Like Piper, an early star of the BBC’s revamped Doctor Who (2005-), Suzie has appeared in a beloved science-fiction franchise that has secured her a permanent place in the hearts and fantasies of genre nerds.
And like Piper, Suzie now does mature work seen by far fewer people, but retains the downside of mainstream fame: the prurient attentions of tabloid press and online gossips. Here, those constituencies are sent into a frenzy when a data leak makes public a photo apparently showing Suzie engaging in a sex act.
The first two episodes of I Hate Suzie muddy the origins and meaning of this incendiary image, first by focusing sympathetically upon Suzie’s misery and panic, and then by showing us a less prepossessing side of her, inviting us to reconsider any emotional investment we were thinking of making.
News of the data leak breaks when Suzie is engaged in a different form of humiliating image-manipulation: a preposterous photo shoot at her home, at which media hipsters snark at her taste, flaunt their ignorance of her work and generally make it clear they think she’s over the hill.
Initially, Suzie looks set to be a comically put-upon, essentially lovable character in the Bridget Jones mould; but Prebble, Piper and director Georgi Banks-Davies undermine this impression even as they build it. For isn’t Suzie a little more manic than even an embarrassing photograph would warrant? Is her husband Cob (Daniel Ings) pleasantly long-suffering, or is there a bit of an edge between them? Why is no one having a straight conversation about anything?
The sense of Suzie’s reality as a rather more extreme and panicked place than initial impressions suggested is affirmed in Episode 1’s final sequence, which sees her striding away from her country pile (Cob having abruptly changed the locks), in her full pretentious photo-shoot get-up of real fur coat drenched in fake blood, cursing everything out loud. In one further brash juxtaposition of the real and the false, music swells and this showbiz kid briefly breaks into song.
The ironic musical is another route teased but not taken, however, as Episode 2 grounds us back in reality – albeit a sour and snippy version thereof. Representing her sci-fi hit Quo Vadis at a fan convention, Suzie unsuccessfully tries to shrug off the sex pic story, before taking solace in a druggy bender with a fellow actor (Dexter Fletcher). Her stern manager Naomi (Leila Farzad), set up thus far as something of a voice of reason in Suzie’s life, joins in – and we see that whatever was happening in that photo may be no anomaly, but the tip of an iceberg of bad behaviour.
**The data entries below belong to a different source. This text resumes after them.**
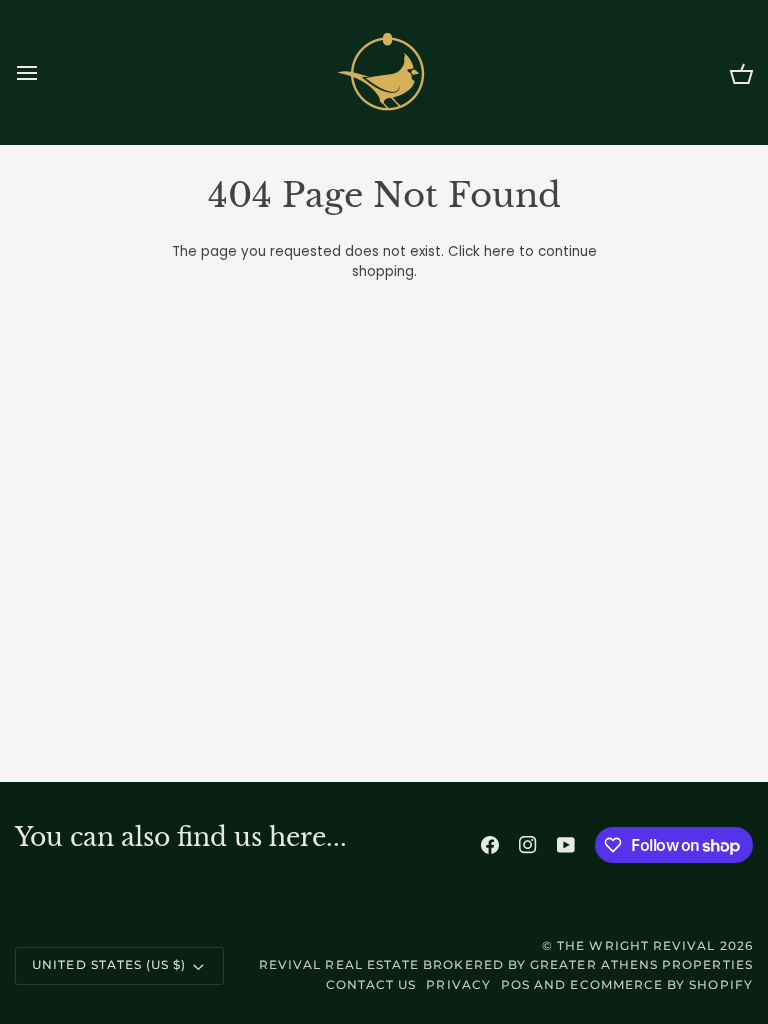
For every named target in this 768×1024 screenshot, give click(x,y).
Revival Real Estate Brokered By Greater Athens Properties (506, 965)
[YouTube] (566, 845)
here (499, 251)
While the specific circumstances and dramatis personae of that one shot remain obscure, it’s evident that, in terms of her private behaviour staying private, Suzie has been on borrowed time. The people around her, meanwhile, are no better. The sheer nihilism we encounter here repositions I Hate Suzie a good distance away from the confronting but morally engaged territory of I May Destroy You and Fleabag, and far closer to the unsparing ‘cringe comedy’ of Ricky Gervais, Larry David, and HBO’s Succession (2018-), on which Prebble is also a writer and co-executive producer.
That I Hate Suzie is rather higher on shock moments and general nerviness than on actual jokes won’t please everyone. Neither its atmosphere nor Piper’s vivid but stagy performance are easy to relax into. What does feel provocative and interesting, in an entertainment moment somewhat besotted with narratives of victimhood and responsibility, redress and redemption, is the spectacle of a female character engaging in dissolute and depraved behaviour for which – thus far – she seems distinctly disinclined to atone.